Top of DATA FOR REVIEW

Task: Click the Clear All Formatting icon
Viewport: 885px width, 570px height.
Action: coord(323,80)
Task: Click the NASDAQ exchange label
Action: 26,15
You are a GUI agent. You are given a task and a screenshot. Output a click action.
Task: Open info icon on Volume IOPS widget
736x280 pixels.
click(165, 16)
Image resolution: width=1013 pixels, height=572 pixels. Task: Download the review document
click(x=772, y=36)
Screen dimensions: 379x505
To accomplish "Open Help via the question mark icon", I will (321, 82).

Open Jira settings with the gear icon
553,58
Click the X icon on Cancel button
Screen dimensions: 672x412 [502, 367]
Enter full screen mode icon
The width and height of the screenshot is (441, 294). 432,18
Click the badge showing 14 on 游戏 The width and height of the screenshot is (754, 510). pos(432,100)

Bottom of DATA FOR REVIEW
Top of DATA FOR REVIEW

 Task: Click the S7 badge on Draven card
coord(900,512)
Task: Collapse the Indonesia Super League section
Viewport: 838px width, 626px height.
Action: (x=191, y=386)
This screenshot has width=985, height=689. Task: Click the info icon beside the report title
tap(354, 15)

Bottom of DATA FOR REVIEW

# TASK TO COMPLETE
Begin with the line that has "Screen dimensions: 379x505" in the listing above and end after the line that has "Click the badge"; output those lines exactly.

# RESULT
Screen dimensions: 379x505
To accomplish "Open Help via the question mark icon", I will (321, 82).

Open Jira settings with the gear icon
553,58
Click the X icon on Cancel button
Screen dimensions: 672x412 [502, 367]
Enter full screen mode icon
The width and height of the screenshot is (441, 294). 432,18
Click the badge showing 14 on 游戏 The width and height of the screenshot is (754, 510). pos(432,100)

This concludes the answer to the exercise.